The scope of the observations is to explore the capabilities of SINFONI in imaging emission regions associated to H I -rich, high redshift Damped Lyman Systems in the line of sight to high z QSO. 2D spectroscopy in the IR has two advantages: access to the redshifted OII/OIII/H-alpha/H-beta lines from the DLA galaxy and the superior seeing quality in the IR (and eventually the AO advantage when the Laser Guide Star facility will be available) to separate the QSO from the galaxy. The targets of our mini-survey have been selected carefully according to previous observations in the optical, redshifts, expected star formation rate and metallicity to ensure that the lines in question be bright. The final science goals are the properties of these class of galaxies identified up to redshift z~5 by measuring their impact-parameter (proxy for size), absolute and relative line-flux (proxy for star-formation-rate and metallicity) and line width (proxy for mass).

Target list
NameRA(2000)DEC(2000)Plate-Scale(s)Bands(s)Exp.time(on source)
0216+08002:18:57.33+08:17:27.75250H+K2 h
0347-3803:49:43.68-38:10:31.3250H2 h
2206-1922:08:52.07-19:43:59.50100J1.5 h
2231-001522:34:09.0+00:00:01.7250H2 h
2243-603122:47:08.8-60:15:46250K2 h

Science Scope:
Damped Lyman-α (hereafter DLAs) systems seen in absorption in the spectrum of high-redshift quasars are a complementary observational tool to the study of high-redshift Universe. Some of their properties (HI gas content, metallicity, molecular content) are rather well constrained by observations in absorption but their connection to other high-redshift galaxies (i.e. LBGs)is much debated and remains to be firmly established. Since metals in a range of abundances are measured in DLAs, then star formation must be associated with the systems. Over the past few years attempts to image the galaxies responsible for DLAs have proven challenging. Previous observational methods include broad-band imaging (Le Brun et al. 1997, A & A, 321, 733; Moller et al. 1998, MNRAS 299, 661), Lyα narrow-band imaging (Lowenthal et al. 1995, ApJ, 451, 484; Bunker et al. 1999, MNRAS, 309, 875), ground-based and space-based Hα narrow-band imaging and spectroscopic surveys.

SINFONI allows to probe the IR bands where redshifted OII/OIII/Hα/Hβ lines from the z~2-3 DLA galaxies are expected to fall. Furthermore, the IFU combines the advantages of both the imaging and spectroscopy.For most of the observations the 8 x 8 arcsec field of the instrument will be used and no AO correction will be applied. The QSO with the DLAs in the line of sight are too faint for an efficient use of the SINFONI AO system. Working in the IR has however the advantage of a superior IQ in good seeing conditions, which should permit an easier detection of emission objects at small impact angle from the QSO. Depending on the result of this survey, a large exploration of the DLA could be carried out when the Laser Guide Star facility will become available. The final science goals of the program are the properties of these class of galaxies up to redshift z~5 by measuring their impact-parameter (proxy for size), absolute and relative line-fluxes (proxy for star-formation-rate and metallicity) and line width (proxy for mass)

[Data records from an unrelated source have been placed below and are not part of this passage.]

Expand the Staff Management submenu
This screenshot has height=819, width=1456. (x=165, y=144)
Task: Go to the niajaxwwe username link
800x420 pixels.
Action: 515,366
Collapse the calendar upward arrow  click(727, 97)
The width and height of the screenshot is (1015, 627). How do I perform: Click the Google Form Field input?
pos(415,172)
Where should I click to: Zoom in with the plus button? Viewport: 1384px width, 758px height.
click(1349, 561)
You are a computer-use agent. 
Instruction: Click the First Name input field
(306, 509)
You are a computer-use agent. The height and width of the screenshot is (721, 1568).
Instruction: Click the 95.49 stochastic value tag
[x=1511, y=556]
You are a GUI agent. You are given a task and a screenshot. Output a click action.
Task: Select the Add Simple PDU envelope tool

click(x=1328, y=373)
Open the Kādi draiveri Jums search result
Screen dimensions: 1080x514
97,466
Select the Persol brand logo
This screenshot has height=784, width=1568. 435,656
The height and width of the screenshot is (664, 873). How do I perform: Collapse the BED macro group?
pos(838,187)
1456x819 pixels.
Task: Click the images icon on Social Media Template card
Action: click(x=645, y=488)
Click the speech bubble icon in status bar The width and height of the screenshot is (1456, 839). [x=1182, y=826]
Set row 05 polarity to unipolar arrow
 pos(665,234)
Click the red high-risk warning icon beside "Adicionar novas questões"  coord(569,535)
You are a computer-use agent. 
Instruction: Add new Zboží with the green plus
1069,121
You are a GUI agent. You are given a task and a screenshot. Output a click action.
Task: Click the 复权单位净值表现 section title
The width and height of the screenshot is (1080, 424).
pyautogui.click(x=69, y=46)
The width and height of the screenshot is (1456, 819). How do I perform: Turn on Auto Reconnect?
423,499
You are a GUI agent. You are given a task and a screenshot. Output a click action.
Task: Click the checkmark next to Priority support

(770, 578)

The observational strategy is first to extend the study of emission lines in Q2206 DLA (z=1.92) for which Moller et al. (2002; ApJ 574, 51) have detected Lyα at blue wavelengths. Other targets are carefully selected so that: (1) their redshifted emission lines fall in SINFONI transmission bands and do not overlap with strong sky emission or absorption bands, (2) they have a signature for strong emission associated to star forming activity ( either from their relatively high metallicity, or absorption line ratios).